Example Search plug-in Python code sample¶
The ExampleSearch
search plug-in for GEE Server provides the
interface to query a SQL database of San Francisco neighborhoods
via a search tab in Google Earth EC or a browser. The following
description captures the overall mechanism of the plug-in but we
recommend that you take a look at the code directly.
You can find the two Python files for the ExampleSearch
plug-in in the following location:
/opt/google/gehttpd/wsgi-bin/search/plug-in/example_search_app.py
/opt/google/gehttpd/wsgi-bin/search/plug-in/example_search_handler.py
In Google Earth Enterprise, a search plug-in Python-based
framework relies on the Python Web Server Gateway Interface
(WSGI), a Python API that acts as an interface between web servers
and web applications. The web application or framework,
example_search_app.py
search plug-in, is represented to the
server as a Python-callable method, __call__
to start the
application. The callable method must include two arguments:
environ
object—a list that contains the WSGI environment information;start_response
callable, which performs an example search and returns the KML/JSONP format output back in the HTTP response.
A request returns a response_body
, the search results that are
sent back to the requesting client wrapped in a list.
The handler, example_search_handler.py
, is the actual plug-in
code.

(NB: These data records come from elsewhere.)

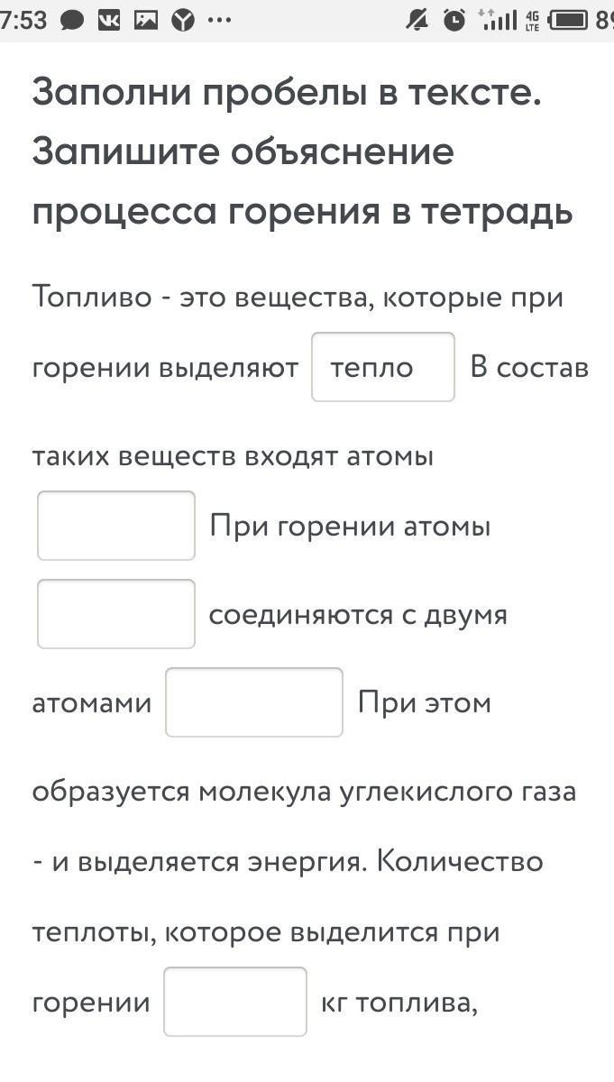Tap the heading line "процесса горения в тетрадь"
The width and height of the screenshot is (614, 1082).
coord(302,211)
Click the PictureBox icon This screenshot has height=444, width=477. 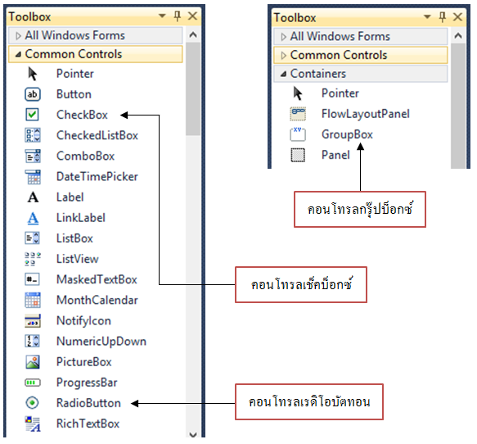(32, 362)
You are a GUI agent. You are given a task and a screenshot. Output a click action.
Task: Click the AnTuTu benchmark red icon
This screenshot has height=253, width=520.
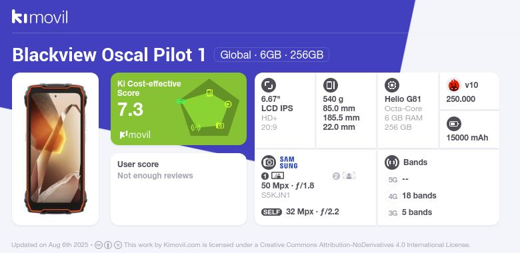coord(454,85)
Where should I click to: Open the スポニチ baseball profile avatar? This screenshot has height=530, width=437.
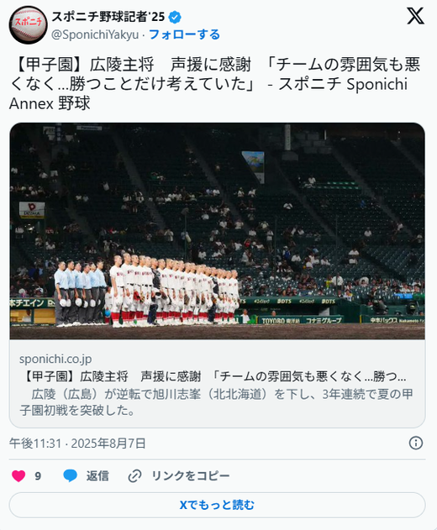click(x=29, y=25)
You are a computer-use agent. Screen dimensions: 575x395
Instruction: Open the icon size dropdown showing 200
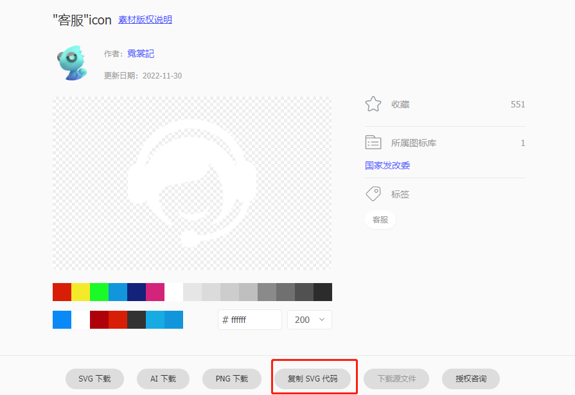click(x=310, y=320)
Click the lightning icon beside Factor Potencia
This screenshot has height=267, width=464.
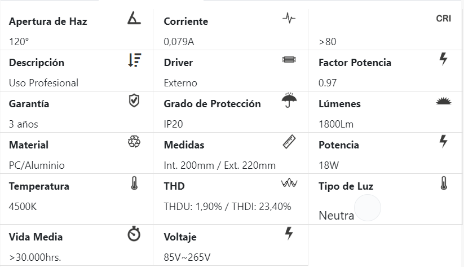(x=443, y=59)
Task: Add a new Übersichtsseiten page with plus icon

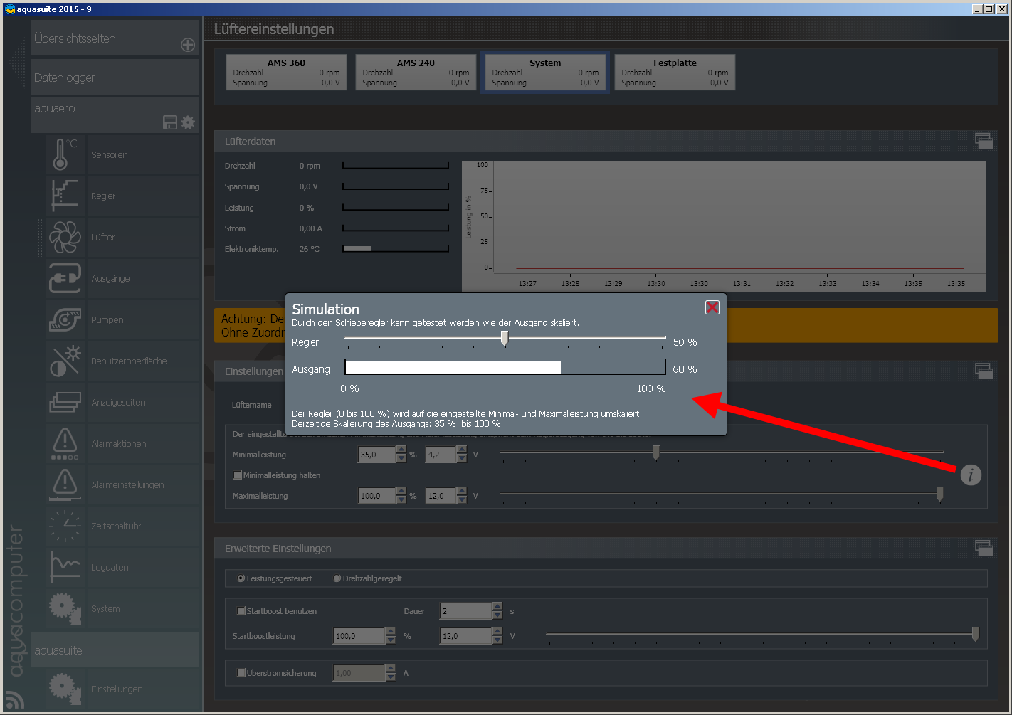Action: [x=188, y=45]
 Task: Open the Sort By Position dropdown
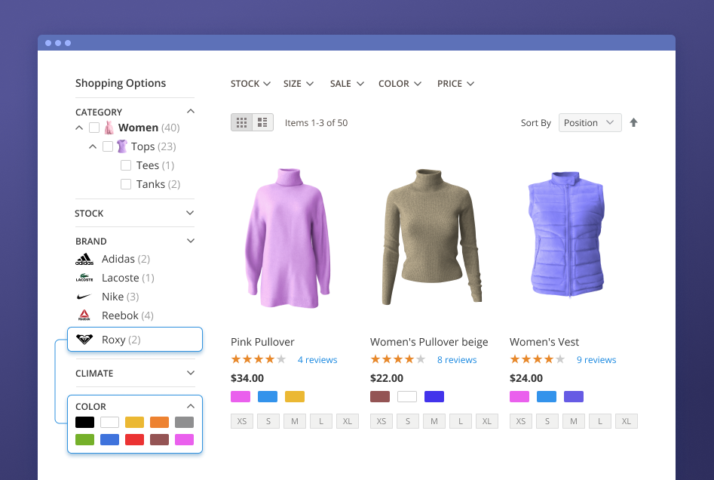tap(590, 123)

It defines a class, ExampleSearch
, which demonstrates
how to construct and query a spatial database based on a URL
search string, extract geometries from the result, associate
various styles with them, and return the response back to the
client. The query definition, RunExampleSearch
, performs a
query search on the san_francisco_neighborhoods
SQL table,
with a response type of KML for Google Earth EC, or JSONP for a
browser client, and returning the results as a list.
JSON object and response structure
The JSON object defined in example_search_handler.py
and the
JSON response returned from the query follow the default map
structure that is bundled with GEE. If you want to create your own
map application using a custom search response, you can structure
the JSON to take advantage of Google Maps Javascript API
functionality.
For example, if you have GeoJSON
data, a standard for
geospatial data on the internet, the google.maps.Data
class
allows you to add GeoJSON data to your map. The Data
class
follows the structure of GeoJSON
in its data representation
and makes it easy to import GeoJSON
data and display points,
linestrings, and polygons. For more information about the Data
Layer of Google Maps Javascript API, see
https://developers.google.com/maps/documentation/javascript/datalayer.
SQL query settings
The query that example_search_handler.py
runs is hard-coded to
the database scheme of the san_francisco_neighborhoods
SQL
table, so if you have different schema, you will need to change the
query. The search query is standard SQL available at
/opt/google/gehttpd/wsgi-bin/search/common/geconstants.py
. For
example, the following snippet shows the SQL query used to return
the polygon perimeters of the neighborhoods listed in the
“san_francisco_neighborhoods” SQL table:
self.example_query = (
"SELECT ${FUNC}(ST_Force_3DZ(the_geom)) AS the_geom,Area(the_geom),"
"Perimeter(the_geom),sfar_distr,nbrhood, "
"GeometryType(the_geom) AS geom_type "
"FROM san_francisco_neighborhoods "
"WHERE "
"lower(nbrhood) like %s"
)
As the /opt/google/gehttpd/wsgi-bin/search/common/geconstants.py
file includes the queries for all the system search plug-ins provided
with Google Earth Enterprise, you can check out the various
constructs to help you build the plug-in. We recommend that you
keep the SQL query in the handler of the plug-in.
KML Geometric types supported
The ExampleSearch plug-in returns polygons, but all KML geometric types are supported.
Tip
Only point type query results will fly to first element; with geometric types, the query result flies to a bounding box within which all search results are visible.